Since the characters created by Ray and Mitra were targeted at young readers, they were benign gentlemen. Not so the men of science in JL50. At least one of them is not averse to manipulating his knowledge for personal aggrandizement. He is the bad guy. The other one, at first blush, gives the impression of being a voice of reason.

The past weighs heavy on the CBI agent individually as well. Besides a marriage gone sour, the sleuth is confronted with a demented scientist. The calm investigator is told that his bete noire's dimaag (brain) is gold but his dil (heart) is stone.

The academician who guides the investigator through the maze contributes most to the confounding verbiage. He holds forth on the concept of spacetime and wormholes. The sleuth, appropriately non-plussed, agrees to go along with the older man because he has no choice left.

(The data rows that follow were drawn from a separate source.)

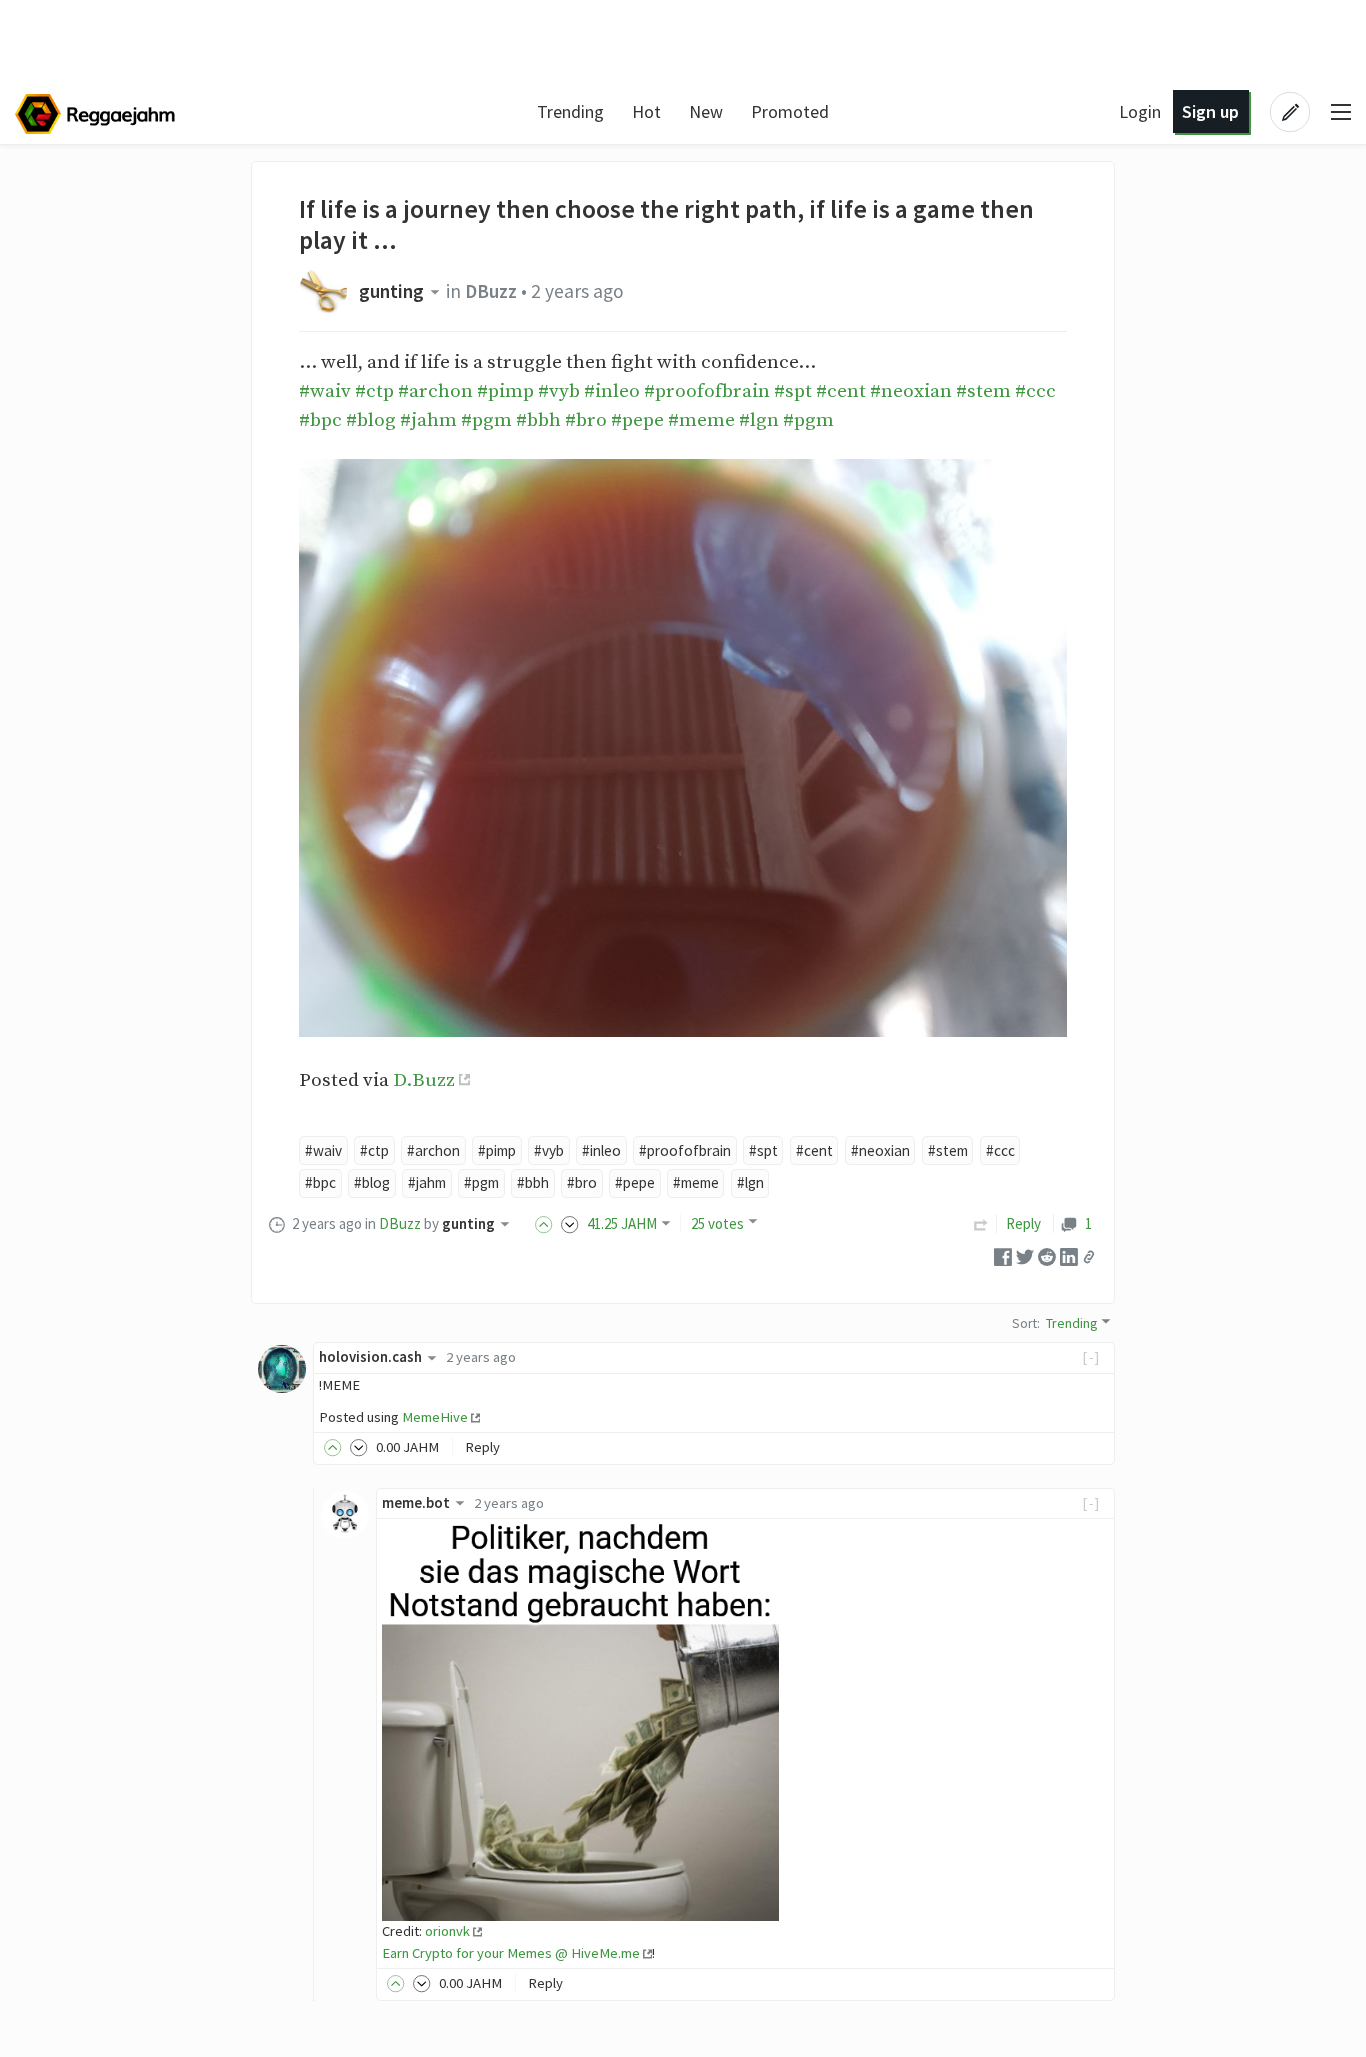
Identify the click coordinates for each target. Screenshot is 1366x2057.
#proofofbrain (707, 391)
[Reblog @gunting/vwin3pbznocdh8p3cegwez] (981, 1223)
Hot (646, 111)
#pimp (505, 391)
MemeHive (435, 1417)
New (706, 111)
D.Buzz (424, 1080)
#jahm (428, 420)
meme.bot (416, 1503)
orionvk (447, 1931)
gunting (391, 291)
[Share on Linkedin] (1069, 1255)
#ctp (374, 391)
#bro (586, 420)
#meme (701, 420)
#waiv (325, 391)
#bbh (538, 420)
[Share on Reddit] (1047, 1255)
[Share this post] (1089, 1257)
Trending (570, 111)
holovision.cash (370, 1357)
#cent (841, 391)
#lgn (759, 420)
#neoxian (911, 391)
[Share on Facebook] (1003, 1255)
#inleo (612, 391)
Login (1140, 111)
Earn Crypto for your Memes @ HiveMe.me (511, 1953)
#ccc (1035, 391)
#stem (983, 391)
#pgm (486, 420)
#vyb (559, 391)
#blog (371, 420)
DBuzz (491, 291)
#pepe (637, 420)
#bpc (320, 420)
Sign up (1210, 111)
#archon (435, 391)
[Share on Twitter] (1025, 1255)
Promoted (790, 111)
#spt (793, 391)
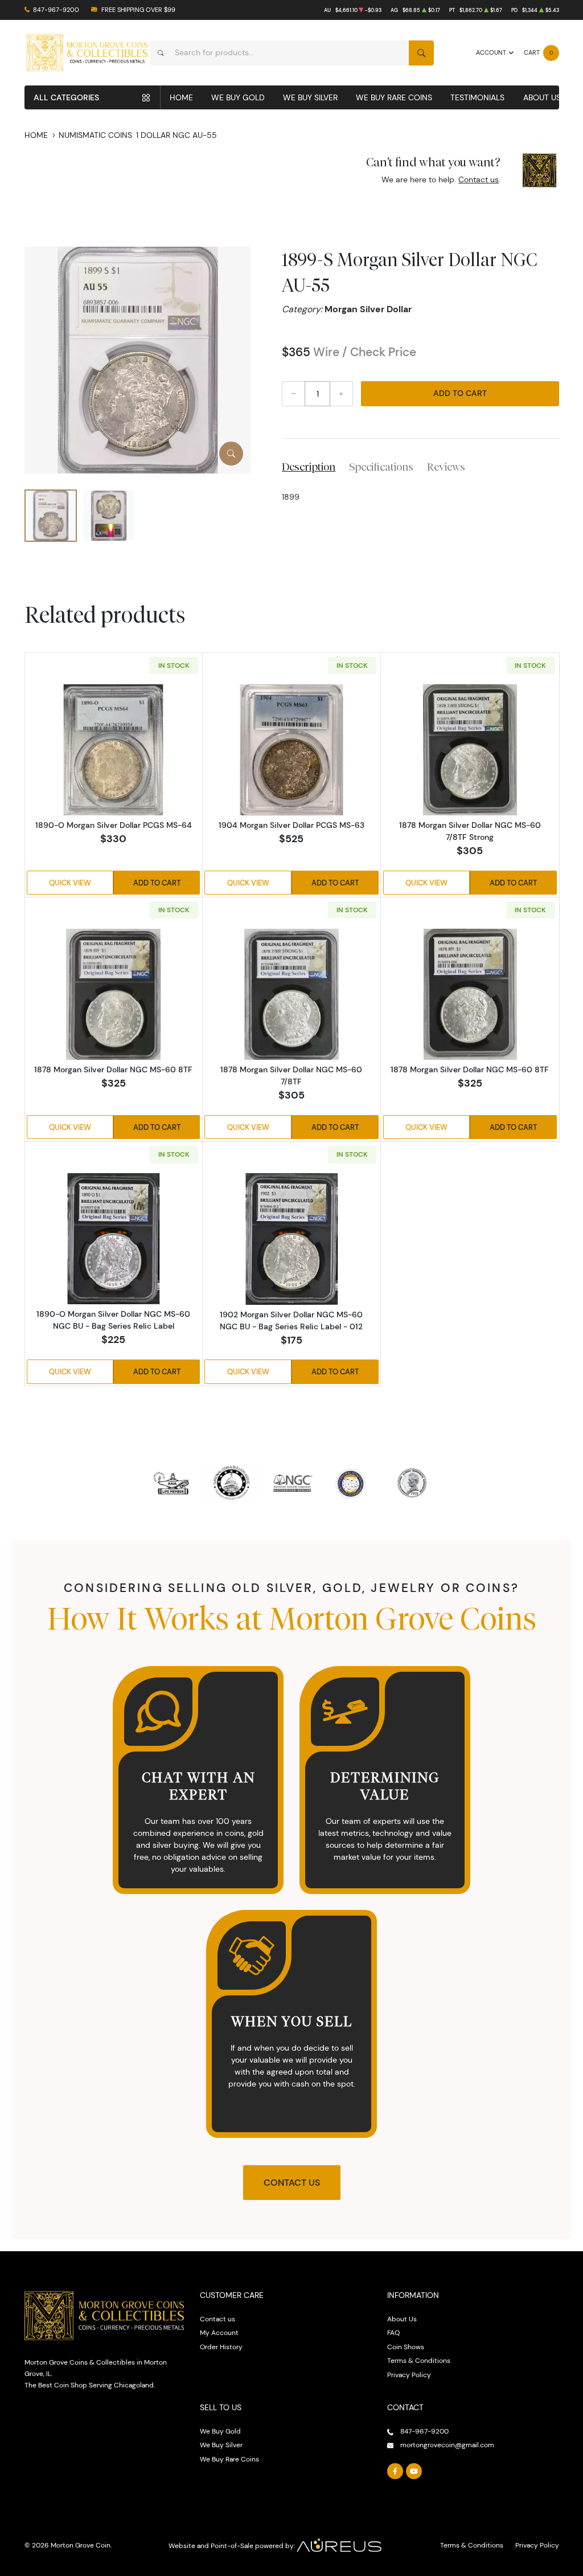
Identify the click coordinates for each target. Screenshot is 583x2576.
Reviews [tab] (446, 466)
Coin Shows (405, 2346)
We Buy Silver (310, 97)
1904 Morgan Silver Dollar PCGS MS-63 (291, 825)
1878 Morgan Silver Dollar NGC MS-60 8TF (113, 1069)
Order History (221, 2346)
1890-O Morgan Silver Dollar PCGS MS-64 (113, 825)
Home (181, 97)
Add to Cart (460, 393)
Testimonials (477, 97)
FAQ (393, 2332)
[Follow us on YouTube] (414, 2471)
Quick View (70, 882)
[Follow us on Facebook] (395, 2471)
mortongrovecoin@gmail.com (447, 2444)
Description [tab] (308, 466)
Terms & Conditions (418, 2360)
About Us (542, 97)
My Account (219, 2332)
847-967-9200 (56, 10)
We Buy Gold (238, 97)
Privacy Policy (409, 2374)
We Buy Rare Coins (394, 97)
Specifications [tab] (381, 466)
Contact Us (292, 2182)
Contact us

The lecturer, surprisingly and without warning, gets a startling opinion in edgeways. He tells Shantanu that the problem with us Indians is that we are so easily brainwashed that we can't see beyond the Hindu-Muslim and mandir-masjid discourse. That is why, he says, we fall prey to politics driven by andh-vishwas and fail to see the real advantages of possessing a scientific temper.

When we sight a celestial phenomenon in the sky, the lecturer explains, we look up with folded hands and turn it into a spectacle to demonstrate religious ardour. We do not ask questions, he concludes. The professor is spot-on. If only, the rest of JL50 was. The show, not half as sharp-witted as it thinks it is, does not stick to its rational pretentions long enough for it to take full effect.

Abhay Deol and Pankaj Kapur (the latter in particular) try very hard to keep a straight face through it all. As you can imagine, it isn't easy for them - or the audience.